These young people produced a maturity of sound that was nothing short of astonishing. After their slightly stylized treatment of “The Star Spangled Banner” with student conductor Caroline Amerson, they opened with Clifton Williams’ elegant “The Sinfonians.” Since the composer studied at the Eastman School of Music, he must have come under the influence of that great “bandmeister” Frederick Fennell. This concert piece evinced a magisterial quality reminiscent of William Walton’s “Crown Imperial” march, a work prominently featured by Fennell and his famous Eastman Wind Ensemble.
Among the other offerings from these youngsters was the appealingly tuneful “Song Without Words” by Gustav Holst, conducted by Sarah Bost, student teacher from Appalachian State University. And who realized that the Notebook for Anna Magdalena Bach could contain a piece so ideal for a concert band? “If Thou Be Near” from that J. S. Bach songbook is a work generally considered in choral form (usually “If Thou Art Near”). Its charm in this medium was surprising and undeniable.
After intermission the North Carolina Wind Orchestra (the sponsoring organization) took over the proceedings. This noted group opened with ten of the members constituting a “chamber” band to perform Astor Piazzolla’s unusual “Liebertango,” incorporating “formal and stylistic elements of jazz and classical music into the traditional tango.” (The quotation here is from the program notes, as complete and helpful a set as you’re likely to encounter.) A similar piece was the “Vientos y Tangos” of Michael Gandolfi, led by guest conductor Evan Feldman, and requiring from the players seemingly every action that a band can bring forth.

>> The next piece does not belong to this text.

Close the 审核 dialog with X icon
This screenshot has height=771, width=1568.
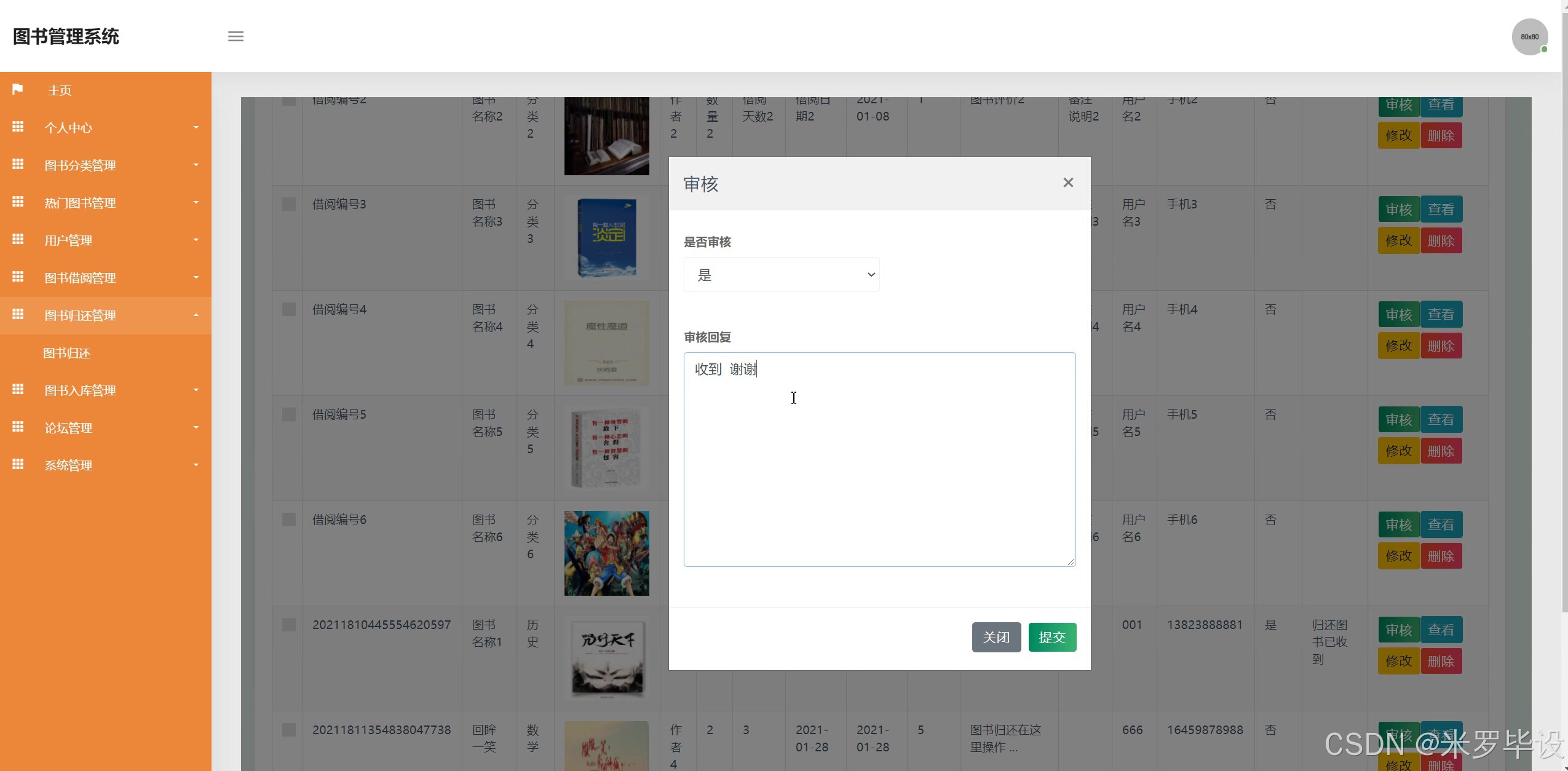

If you looked up the definition of “rousing,” you might well find “Shepherd’s Hey” by Percy Grainger listed as a prime example. Finally, “Dance Funambulesque” by Jules Strens provided as powerful and frenzied a conclusion as one might ever hope to experience.
Here was an imaginative and skillful pairing that combined the considerable talents of both beginners and veterans. During the intermission, one attendee declared that he was “no longer worried about the future of the North Carolina Symphony,” since here was such a fine pool of talent to draw from. He could perhaps have felt equally sanguine about the future of the North Carolina Wind Orchestra.